I'm already risking a business on free software and Open Source. I guess that's as involved as people get ;-)
10. What would you say your major contributions to Arabic Linux/open-source have been ?
Patches and bug reports to GNOME, Mozilla, GNU C library, Qt, KDE, ... have been my main work, and I also run mailing lists about Persian computing and such matters on our university network. But my most effective work, should have probably been helping Behdad Esfahbod become a maintainer of FriBidi, which helped it become a fully Unicode compliant implementation of the Bidirectional Algorithm.
11. How do you see Linux/open-source fitting into the Arab community ?
I don't know much about the Arab community. I'm a Persian. But I guess my answer for the, say, Iranian community can be used just the same. It's simply a missing piece that has been in the European or American communities for a long time. We need to have it also here.
12. What is the ideal path for development and progress in your opinion ?
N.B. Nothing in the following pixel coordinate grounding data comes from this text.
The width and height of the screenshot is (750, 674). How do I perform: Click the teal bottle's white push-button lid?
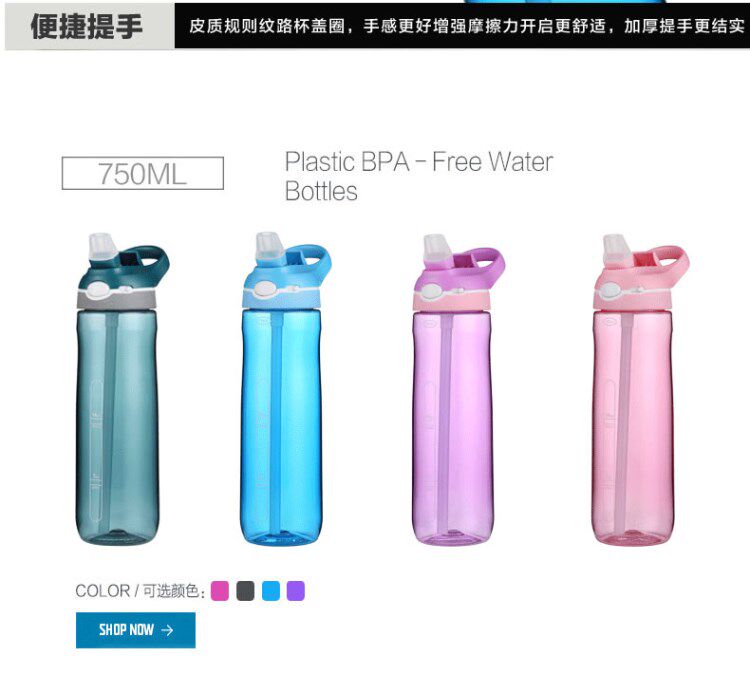[x=99, y=289]
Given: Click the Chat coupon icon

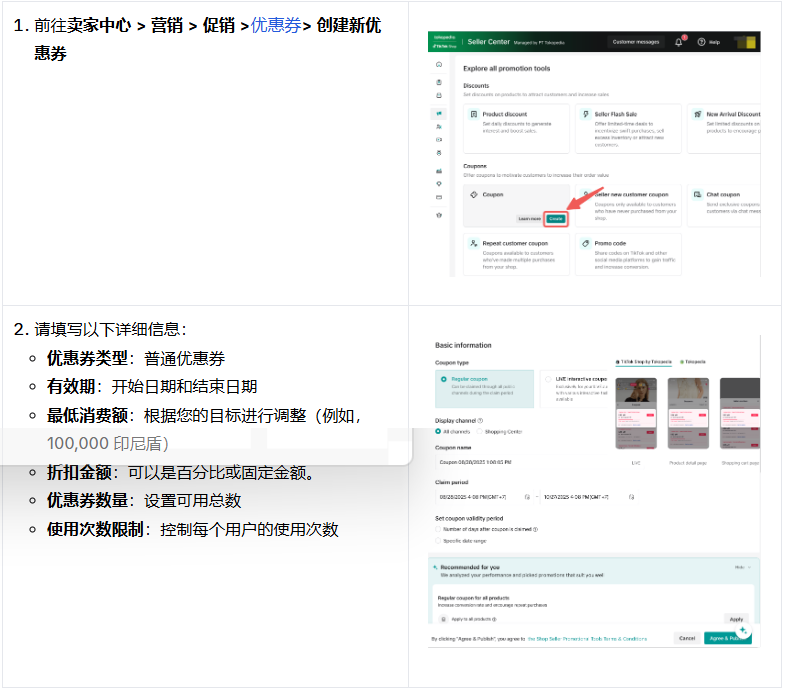Looking at the screenshot, I should pos(697,195).
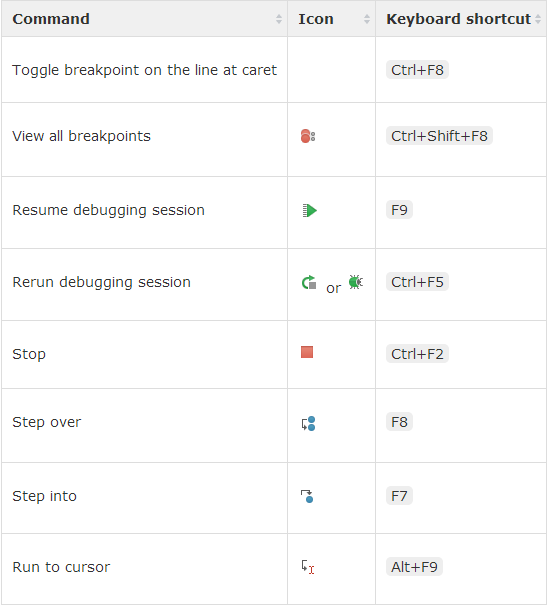Click the green bug debug icon

coord(356,282)
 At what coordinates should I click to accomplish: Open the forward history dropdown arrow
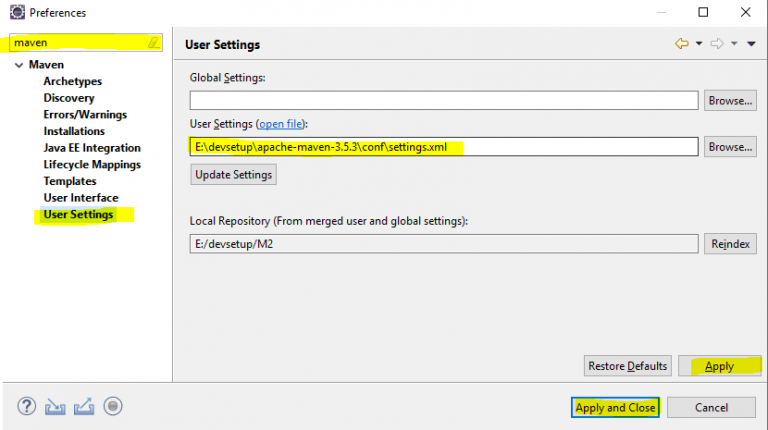pos(734,44)
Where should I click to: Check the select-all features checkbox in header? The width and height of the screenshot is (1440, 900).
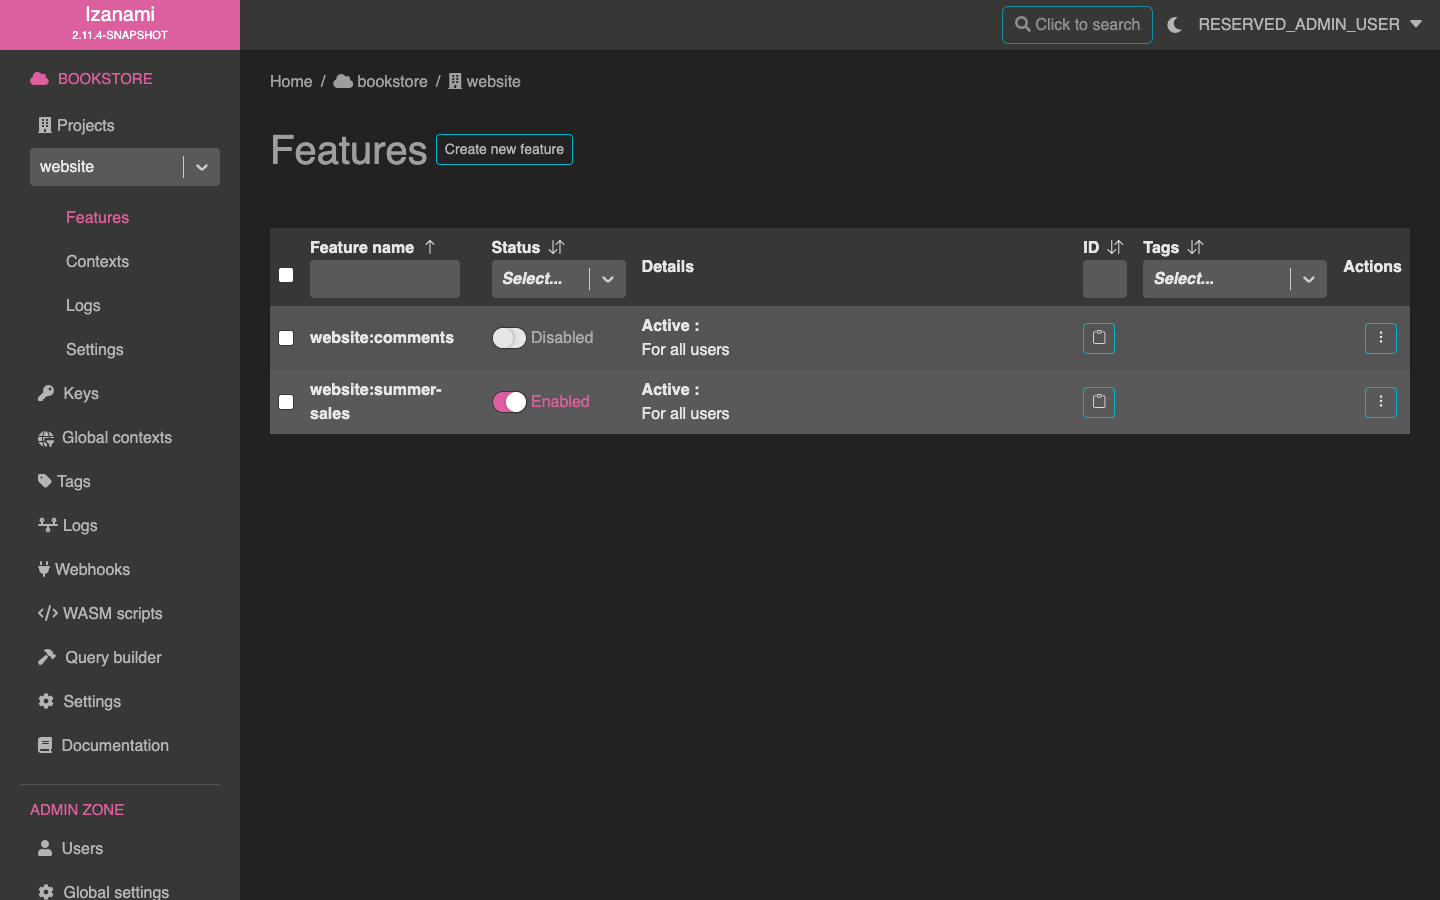click(286, 275)
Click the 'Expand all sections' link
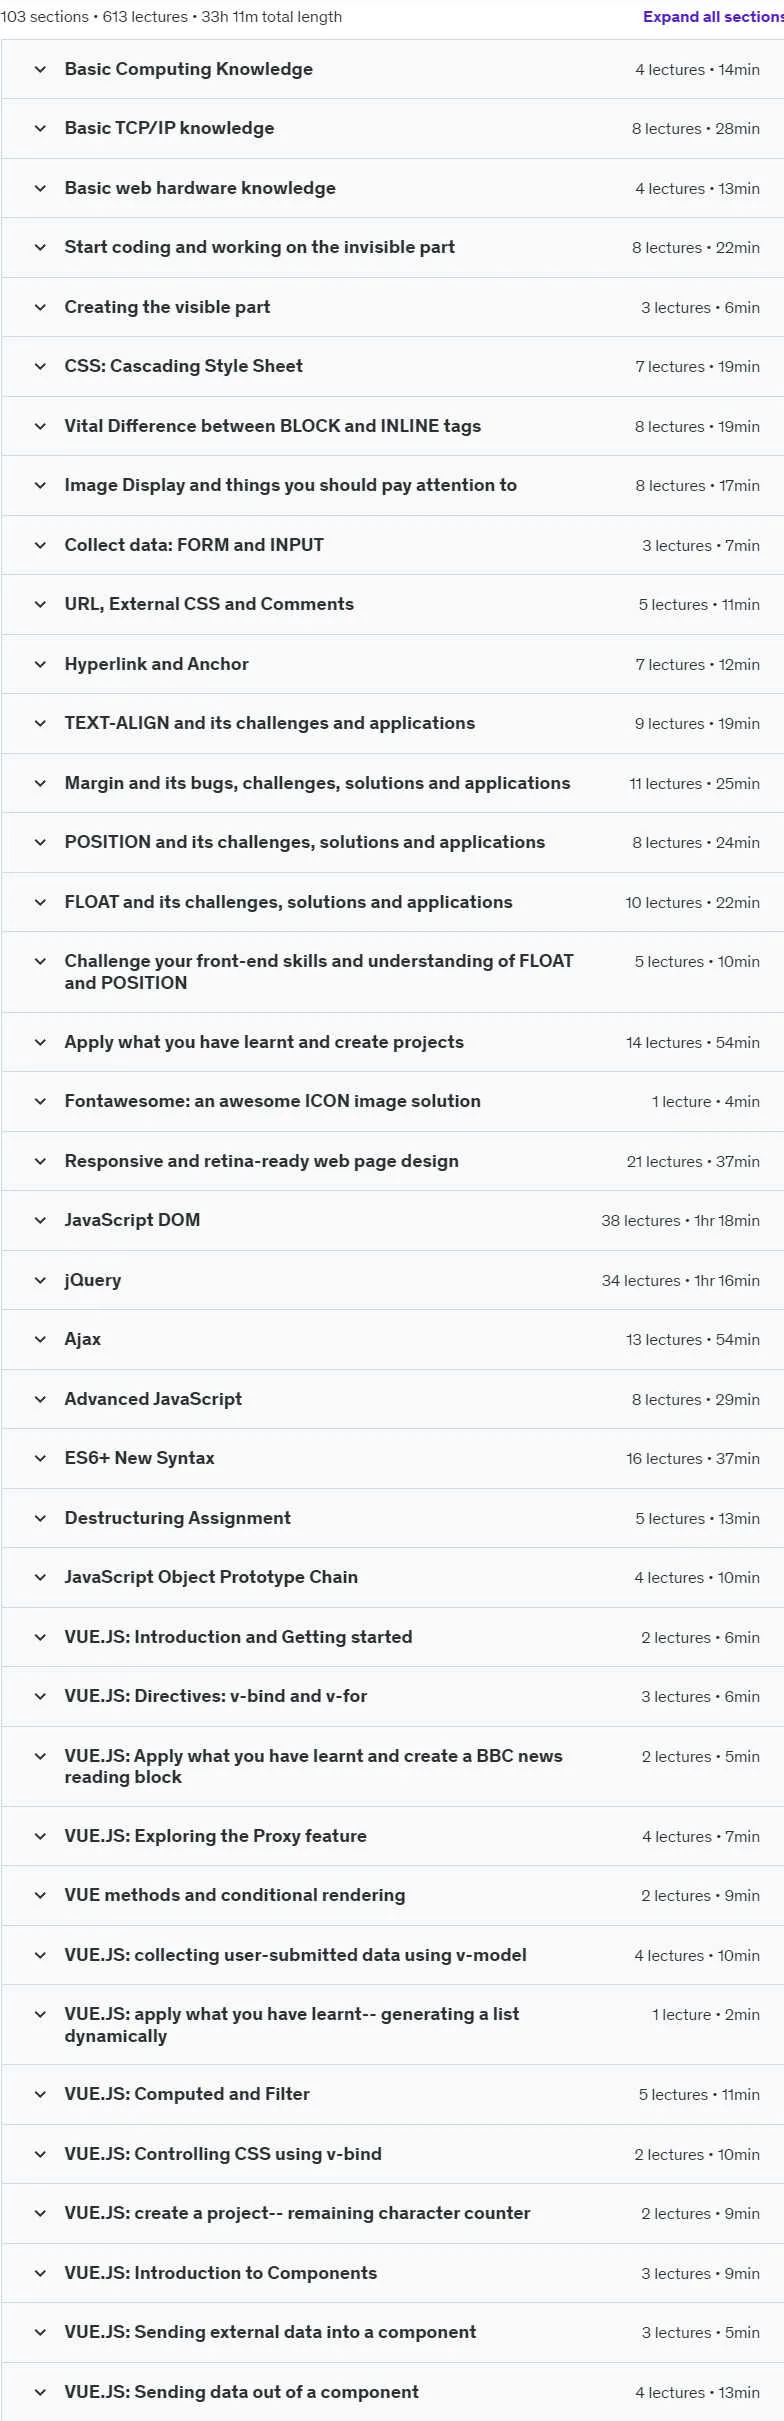This screenshot has height=2421, width=784. (x=713, y=17)
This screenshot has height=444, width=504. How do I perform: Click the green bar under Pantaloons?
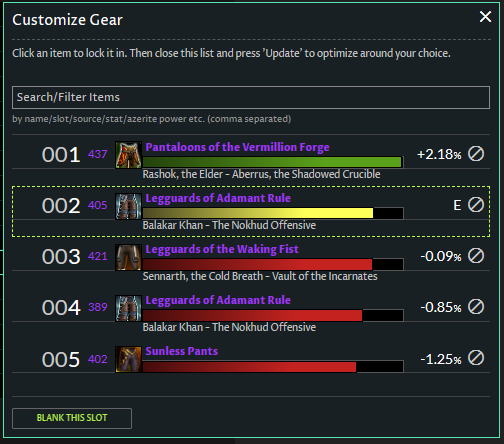point(272,162)
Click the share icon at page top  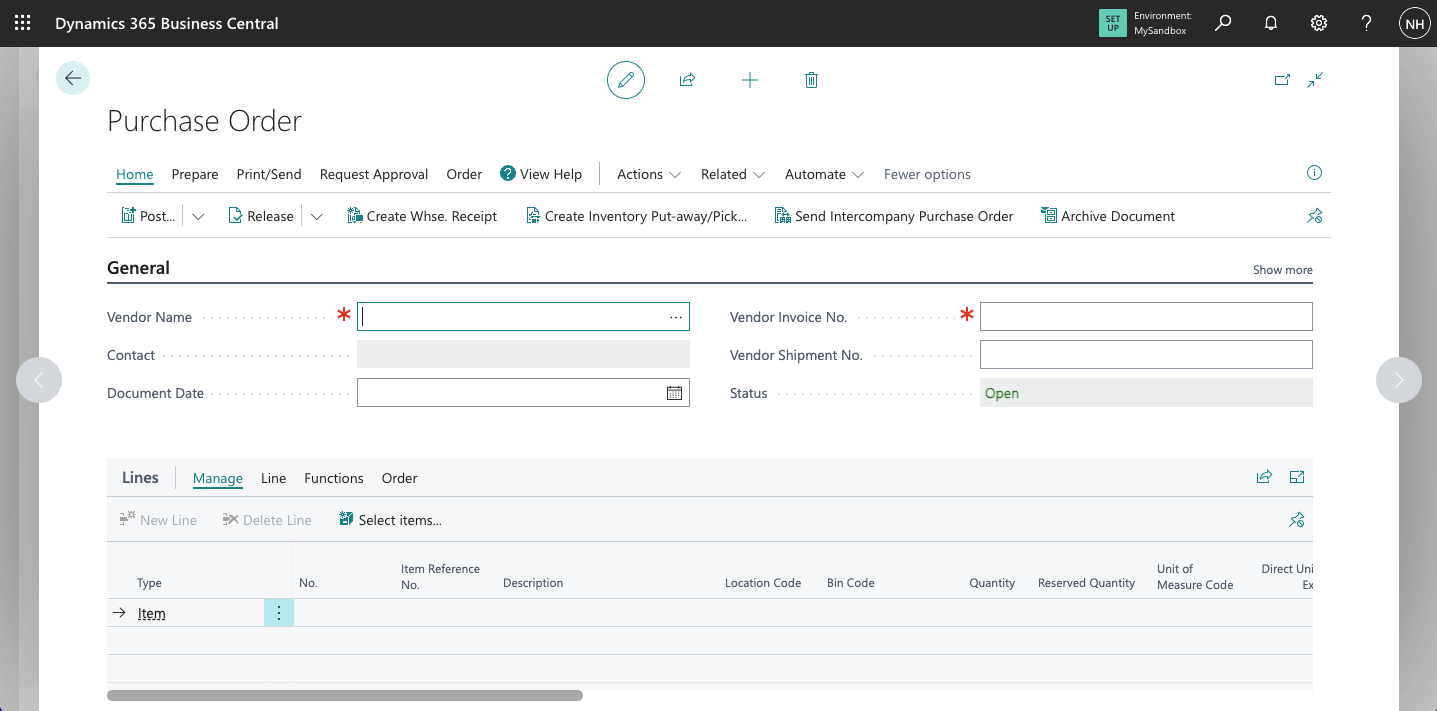pos(687,80)
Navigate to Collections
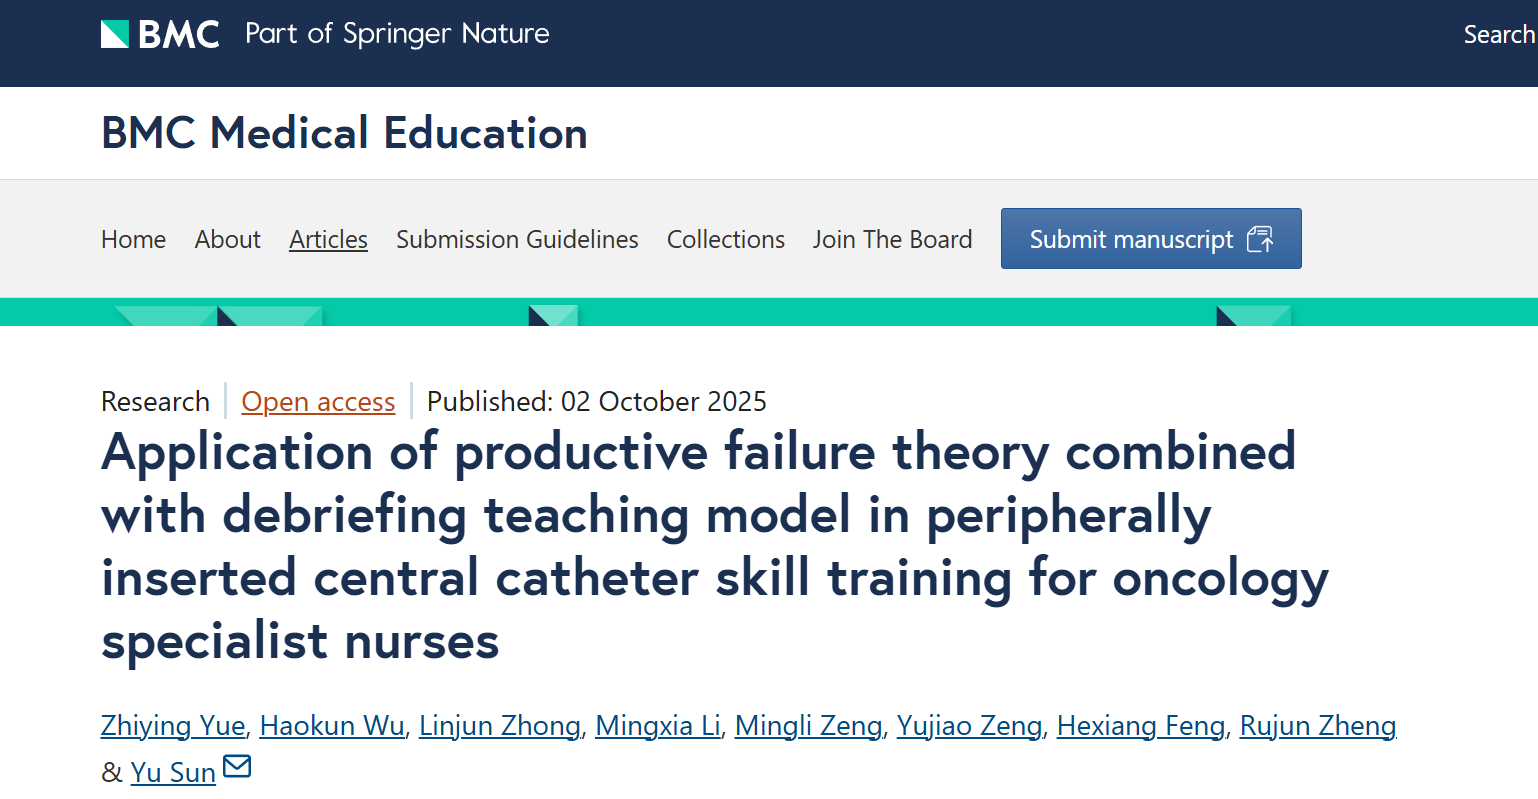The image size is (1538, 799). [725, 240]
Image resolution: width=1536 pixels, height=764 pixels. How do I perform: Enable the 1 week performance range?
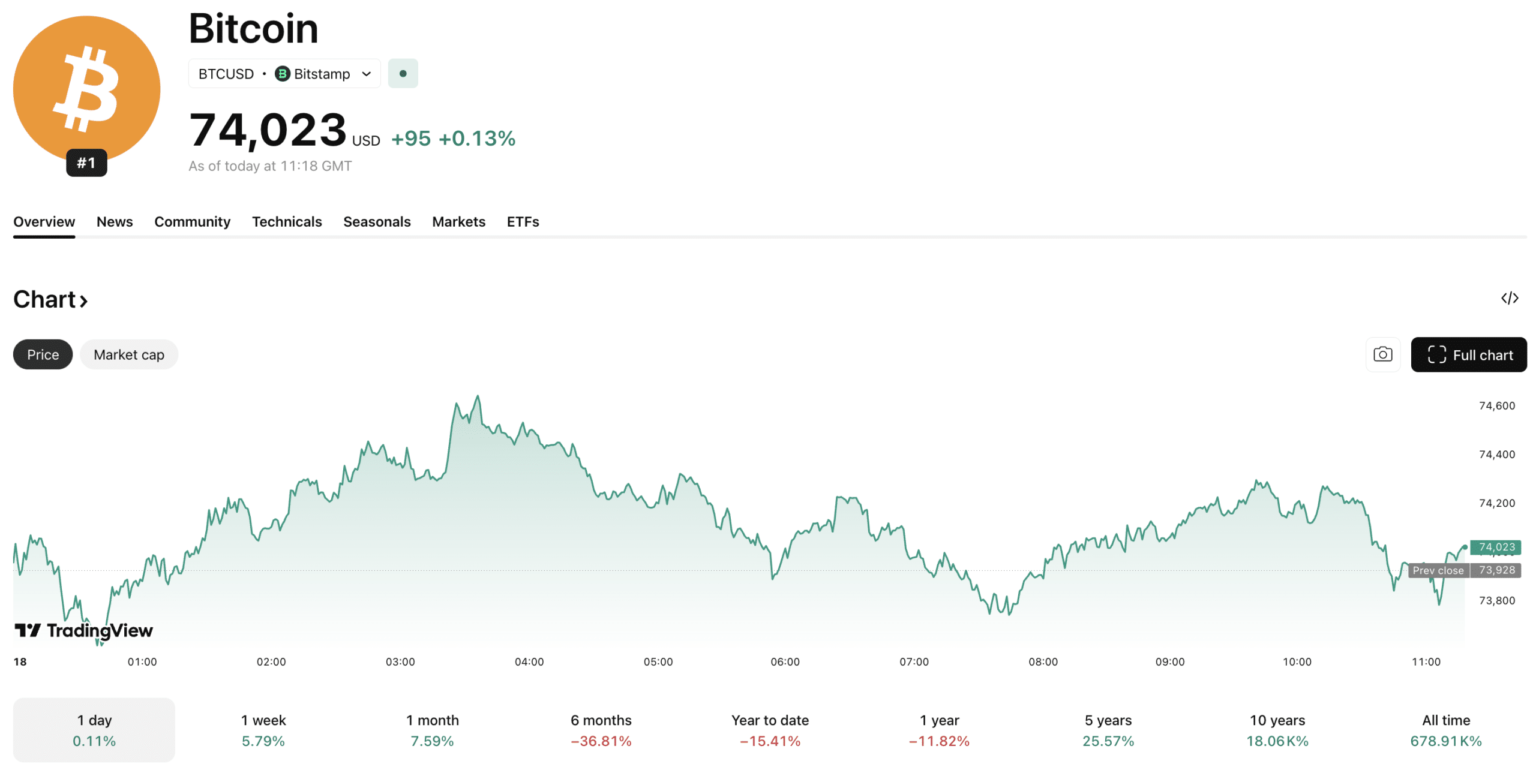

I don't understand the question. So I will give a random answer: Try to get people learn to program, and most importantly, learn to patch existing software.
13. What areas, in your opinion, need the most work ?
Getting *proper* and *complete* Arabic support in every Linux distribution out there that cares about languages. If it can say something in Swedish or German, why not Arabic or Persian?
14. What would you like to see happen sooner rather than later ?
People helping to get *the bugs* fixed, either by reporting them properly, or patching them.
15. What gets you moving and wanting to contribute ?
It's the script I write in, the one my family writes in, and the one my friends write in. I want them to be able to use it on computers.
16. What Arabic Linux accomplishments have really excited you ?
My real excitement was the community Arabeyes built. We were never successful to do that for the Persian community. But maybe Arabeyes has the demographics on his side ;)
17. What are some of your favourite links/channels ?
LWN.net, Slashdot.org, GNU.org, Wikipedia.org, news.BBC.co.uk, and a couple of Persian websites you won't be interested in ;-)
18. What would you tell others to get them involved in the Linux/open-source movement ?
I'm not really good at that. When I try to convince programmers, I tell them: "You can get things fixed, and you can become famous at the same time. Just look at me! :-)))))" But I'm usually unsuccessful at that.
19. How would you go about expanding Arabic Linux ?
I guess I will continue to help in the low level infrastructure, from fixing bugs in libraries, to helping find some funds for interested people. The latter thing may look like high level to some people, specifically when it involves working with the government, but believe me, it's really low level. It's not fun, it's laboring, and it's as hard to do as fix a bug in a library!
20. Where do you see Arabic Linux in five years ?
In five years, I guess you will have Arabic working out of the box in all major distributions. In ten years, it will just be one other (supported) language, main localization efforts going to dead or minority languages or scripts like Avestan or Tengwar.
21. Where do you see yourself in five years ?
Not anywhere really important or interesting. I would love to just disappear in the crowd, having made sure that people will continue the work I've been doing. I like to see myself just doing whatever I like to do at the moment, instead of fighting computers to let me do simple things with them.
22. Do you have any advice for the Arabic-speaking world regarding Linux and open-source ?
Yes. Switch to it now! Invest at it. It will be better for you in the long run than trusting private companies to do it for you.